From September 2026, all staff nationwide will be able to benefit from new training across early years, schools, and post-16, supported by government-backed training materials. The updated SEND Code of Practice will set out a requirement for all schools to ensure that their staff receive training on SEND and inclusion.
Industry reaction
Paul Whiteman, general secretary of school leaders’ union the National Association of Head Teachers (NAHT), which represents leaders in the majority of schools in England, is optimistic that the changes announced contain the foundation of a successful new approach to education and support for children with SEND. However, he said it will require the necessary funding: “Success will require sufficient funding and availability of support services and we are pleased to see new money committed to the plans and ambitions to expand support services.
“Parents, teachers and school leaders will now assess if the commitments are sufficient to ensure success.”

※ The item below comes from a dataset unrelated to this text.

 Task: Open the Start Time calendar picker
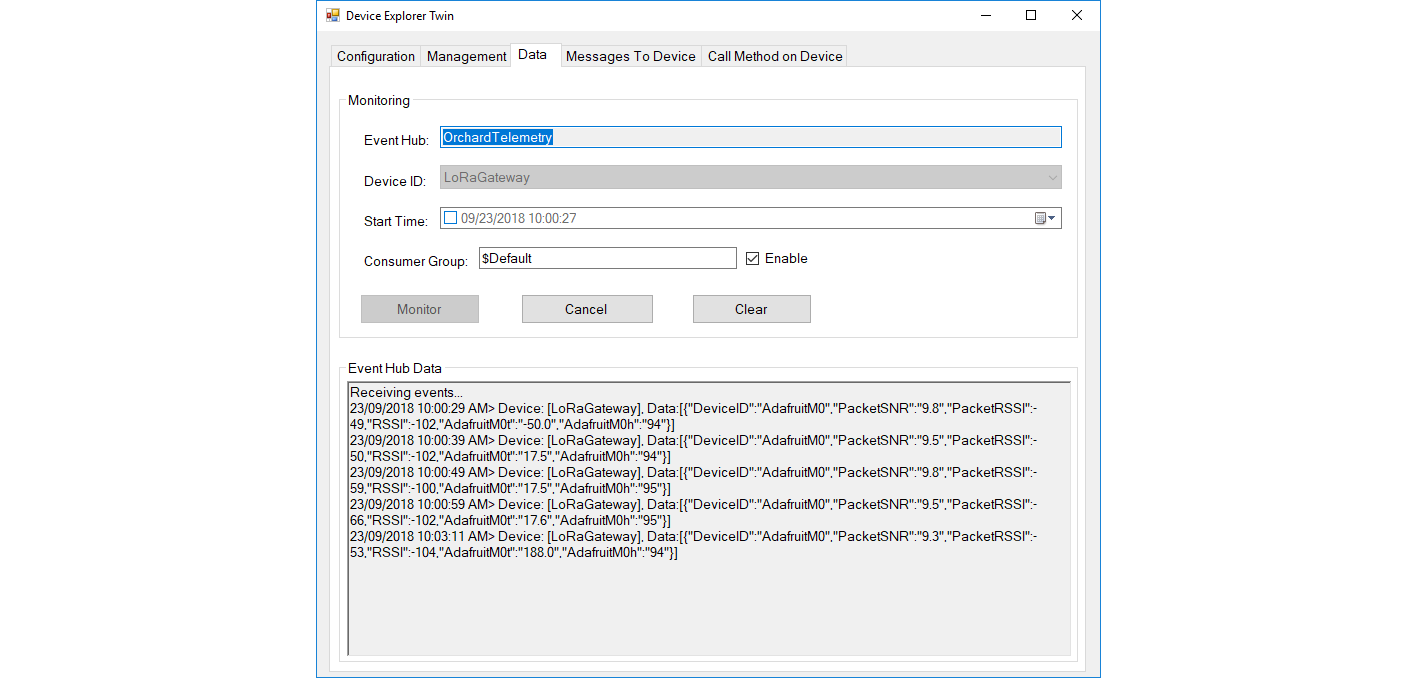pyautogui.click(x=1045, y=218)
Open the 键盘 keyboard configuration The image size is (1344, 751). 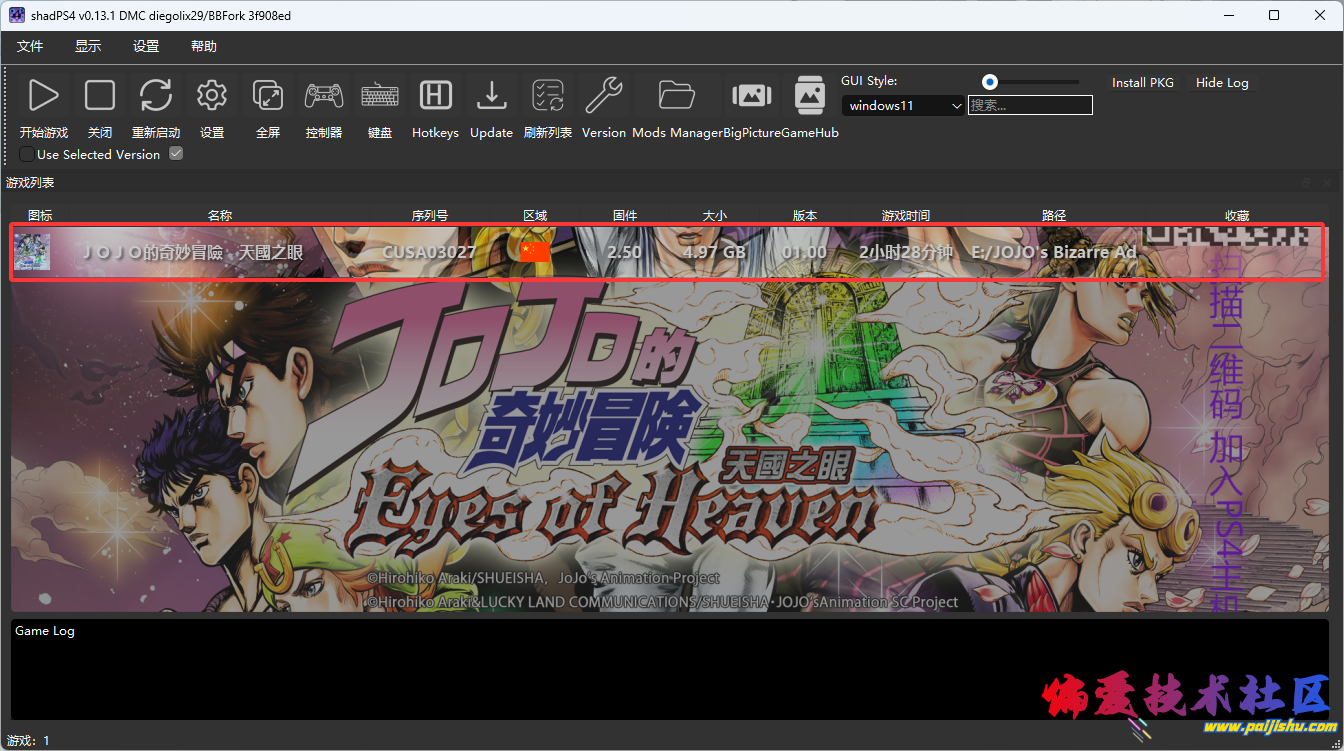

For those parents fearing that they may miss out on support, Children’s Commissioner Dame Rachel de Souza gave some reassurance. She said: “Families will understandably be anxious about what this moment of change will bring, but this is an opportunity to move to a system that acknowledges that every child, at some point in their lives, will require help and support. It’s an opportunity to rebuild trust with families and offer children greater ambition, instead of telling them they are the problem.
“Under these plans, no child should fear losing support. I will be working closely with ministers and families over the coming months to make sure that becomes a reality.”
Amanda Allard from the Council for Disabled Children, said: “We welcome the commitment to retain statutory education, health and care plans for children and young people whose needs cannot be met through this new model. We know that many parents will welcome the legal requirement for schools to create individual support plans for all children with SEND.
“At the same time we know they will be concerned to understand how accountability will work. The consultation is an opportunity to clarify those details ensuring families have clear routes to action where these ambitions are not being delivered.”
Chair of the Education Committee, Helen Hayes MP, said: “While the current system may be broken, it is not beyond repair. In our inquiry last year, the Education Committee saw examples of genuinely inclusive SEND support both abroad and at home. This is not a pipe dream: we can build a mainstream education system that works for every child. But it will require hard work, proper resourcing and a real desire to rebuild trust with parents, many of whom understandably feel let down by a system in which they have to fight for support at every stage.”
The long-term effect
The government aims for these reforms to enable more children with SEND to receive better support, earlier, closer to home, and ‘without a fight’.
At the moment, the proportion of school children with an EHCP is currently 5.3 per cent, and has risen sharply in recent years.
The DfE expects that with these changes, EHCP numbers will increase but at a slower rate through to 2029 to 2030 as it begins to invest in the new system and equip mainstream nurseries, schools and colleges to meet needs earlier.
As reforms become embedded, the DfE expects the number of children and young people needing a Specialist Provision Package, and hence an EHCP to access support, will return to around today’s level by 2035, with many more children having their needs met through an ISP in mainstream education.